El tercer tema, “Broken Love”, dio un giro interesante al set, al tratarse de material de la etapa solista de Hay, específicamente de American Sunshine. Fue ahí donde apareció por primera vez la cercanía del músico con el público regiomontano, saludando en un español claro y cálido: “Buenas noches gente hermosa de Monterrey, muchas gracias por venir”, desatando los primeros aplausos efusivos de la noche.

La velada continuó con “Tumbilinig Down” y “Can’t TakeThis Town”, también de su faceta individual. El público, en su mayoría sentado, escuchaba con atención y respeto, quizá sin reconocer del todo estos temas, pero disfrutando la calidad interpretativa y la ejecución pulcra de la banda. El viaje al pasado regresó con “Down by the Sea”, seguido de “I Can See It In Your Eyes” y “Looking For Jack”, reforzando el peso del primer álbum en el repertorio.

Entre canciones, Hay preguntó con cierta complicidad si se trataba del primer show de la gira, generando una conexión directa con la audiencia antes de continuar con “Upstairs in My House” y “Blue for You”, cortes del disco Cargo. La noche avanzaba con equilibrio entre nostalgia y exploración, sumando temas como “Everything I Need”, “Catch a Star” y “No Sign of Yesterday”, donde el bajista Yosmel Montejo se robó un momento especial con un solo llevándose la ovación de la gente.

Uno de los momentos más íntimos llegó con “The LongestNight”, dedicada a su fallecido compañero Greg Ham. Fue un instante de respeto y emoción, sostenido por los aplausos de un público que, aunque paciente, comenzaba a ansiar los himnos.

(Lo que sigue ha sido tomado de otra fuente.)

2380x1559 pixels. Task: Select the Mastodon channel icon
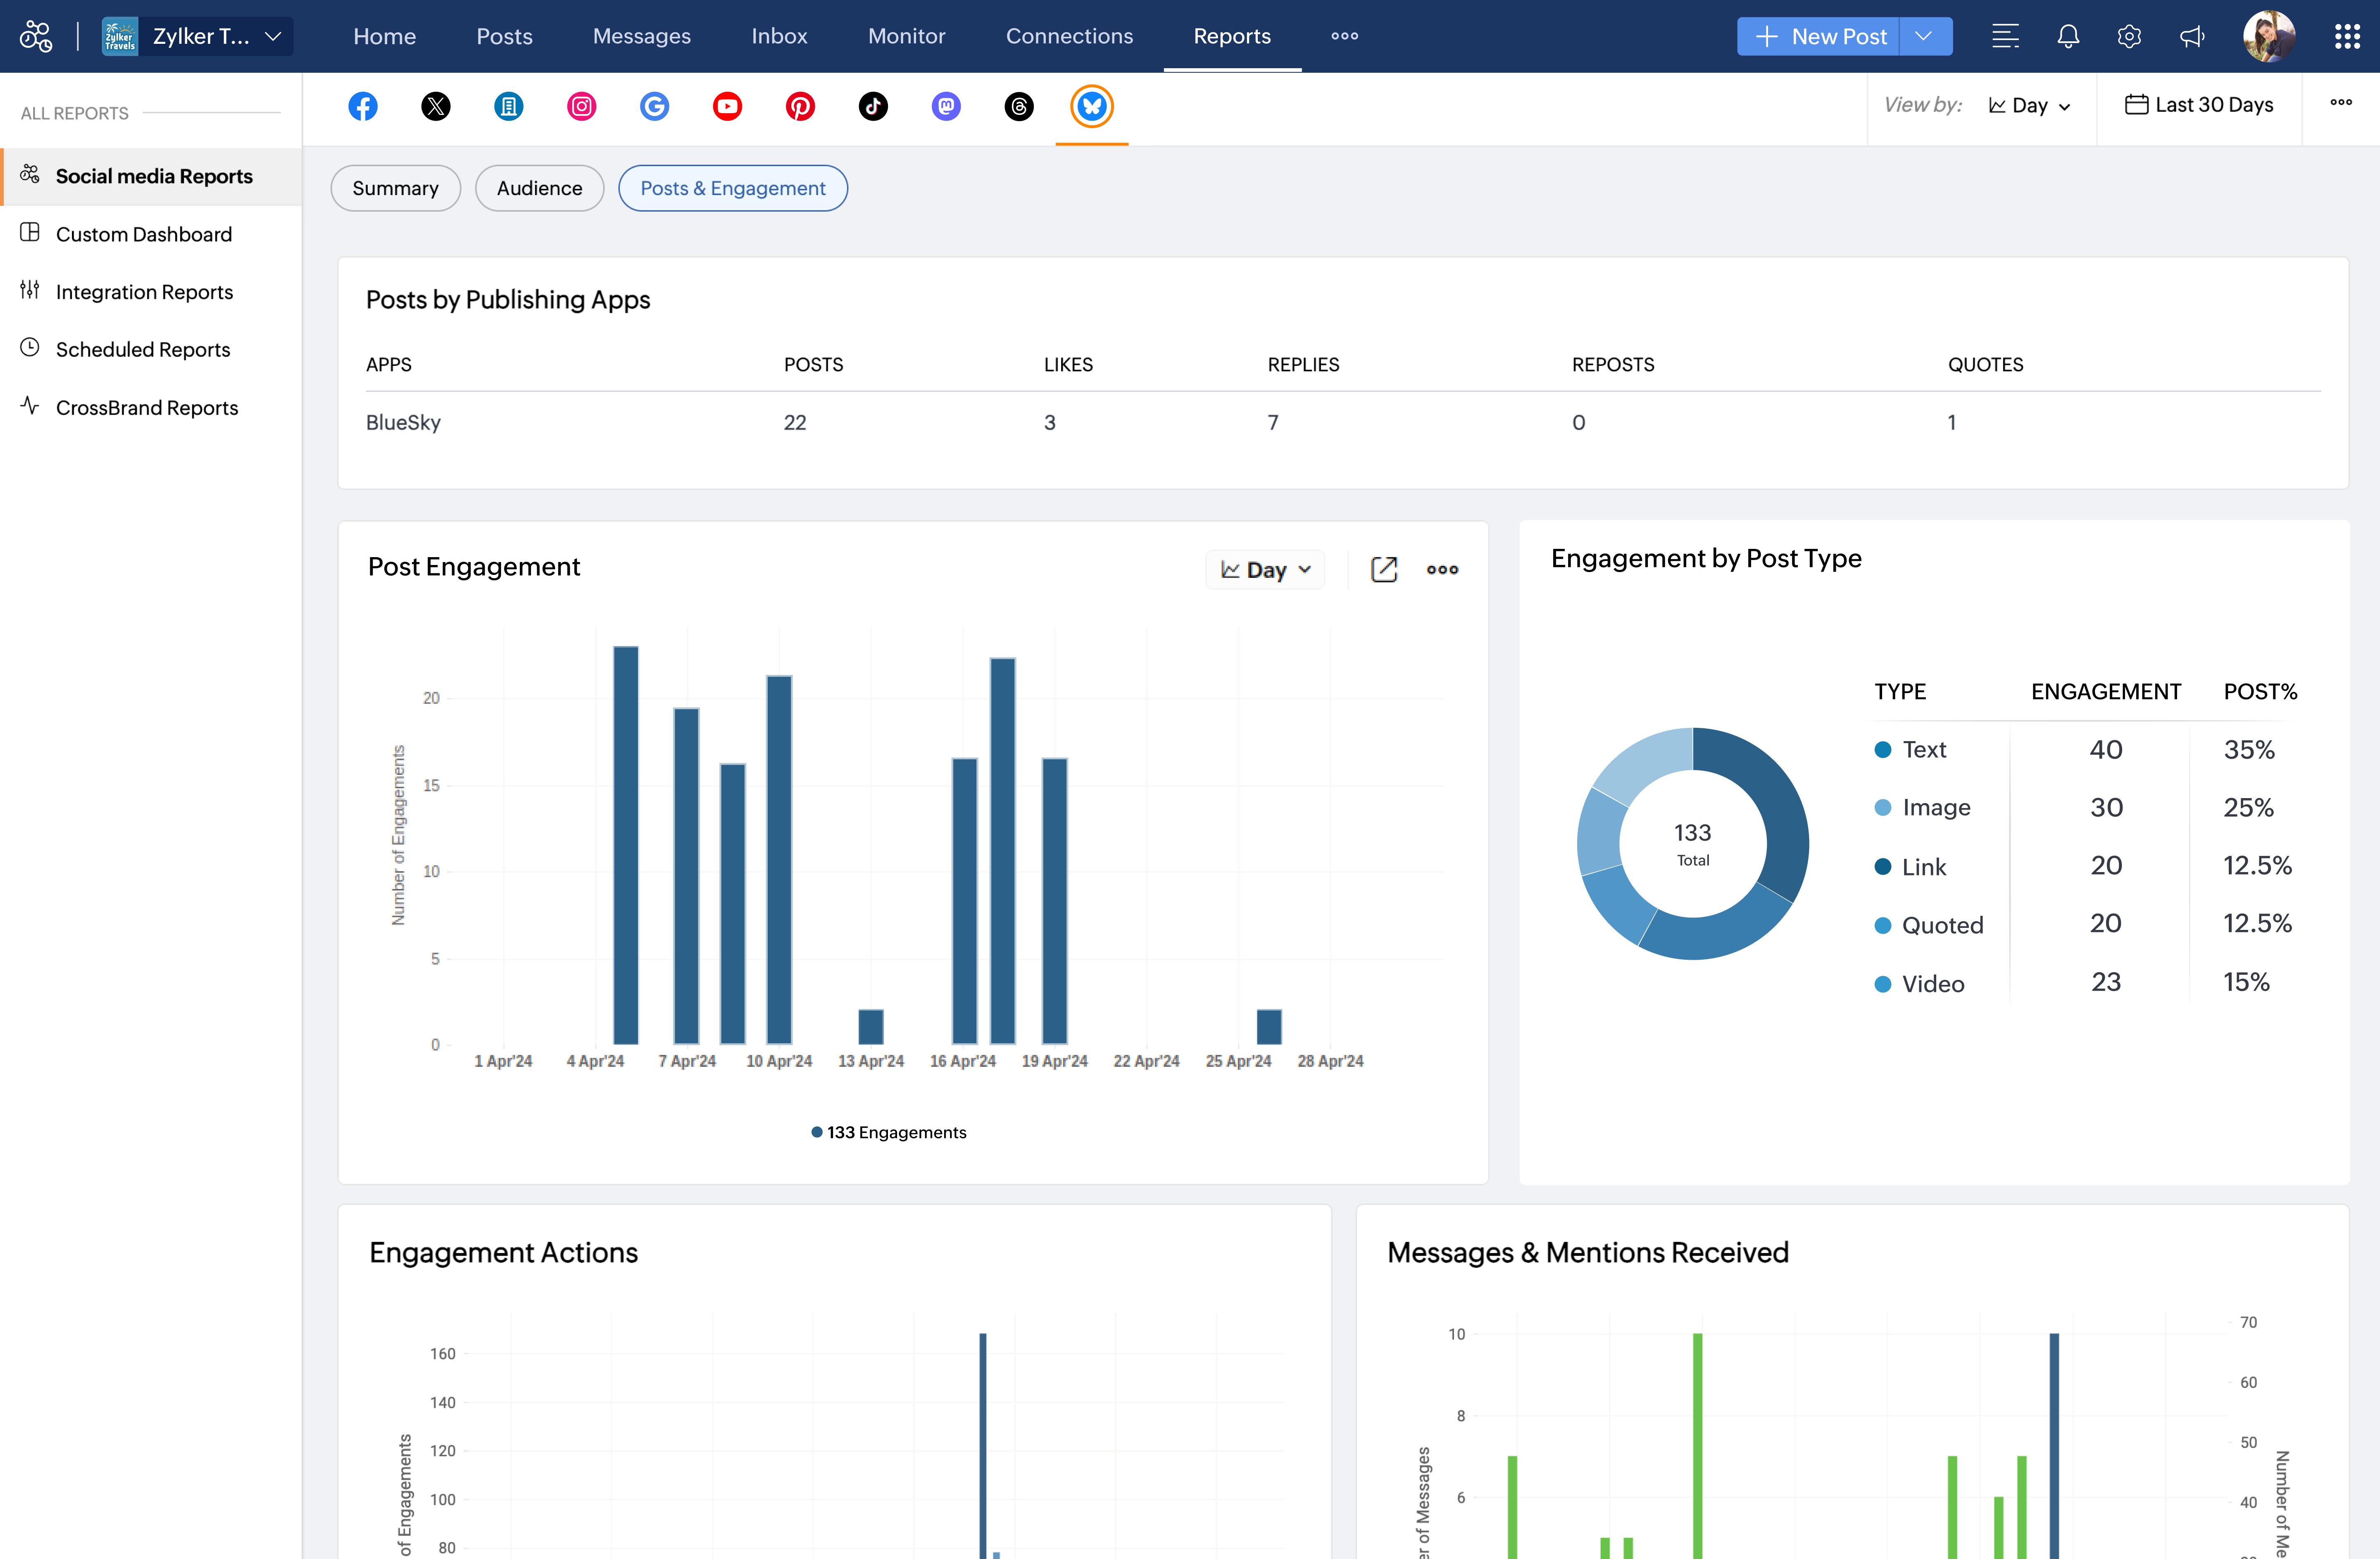pyautogui.click(x=946, y=106)
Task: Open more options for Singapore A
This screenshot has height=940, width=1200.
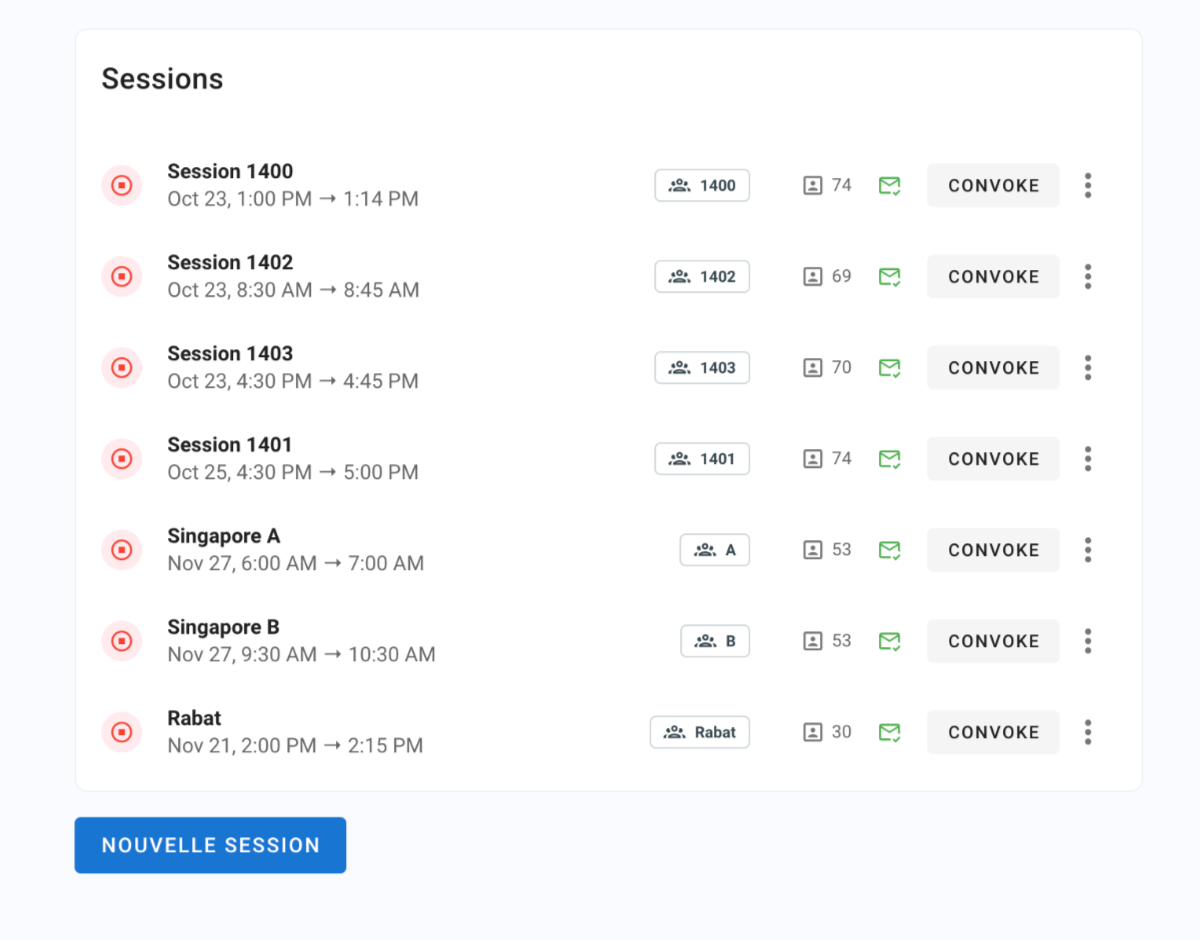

Y entonces, sin aviso, llegó la chispa: “Overkill”. Bastaron los primeros acordes para encender el recinto. Sin pausa, siguieron con “Dr. Heckyll and Mr. Jive”, elevando la energía y confirmando que la fiesta apenas comenzaba.

El escenario tomó un nuevo matiz cuando Cecilia Noël, esposa de Hay, asumió la voz principal en “HelplessAutomaton”. Fue también el momento de presentar a la banda: Jimmy Branly en la batería, San Miguel Pérez en guitarra, Yosmel Montejo en el bajo, Rachel Mazer en saxofón, flauta y teclados, además de la propia Noël en coros. Un ensamble sólido, versátil y perfectamente ensamblado.

El cierre fue una descarga directa de nostalgia pura. “Underground” y “It’s a Mistake” prepararon el terreno para lo inevitable: “Who Can It Be Now?” hizo cantar a todos, pero fue “Down Under” la que terminó de desatar la euforia colectiva. Ahí sí, nadie permaneció sentado.

Para cerrar, “Into My Life” y “Be Good Johnny” pusieron el broche final a una noche que, más que un concierto, se sintió como una celebración largamente postergada. Monterrey, finalmente, saldó esa deuda con una banda que marcó a toda una generación, y que demostró que, más allá de los años, su música sigue viva, precisa y profundamente conectada con su audiencia.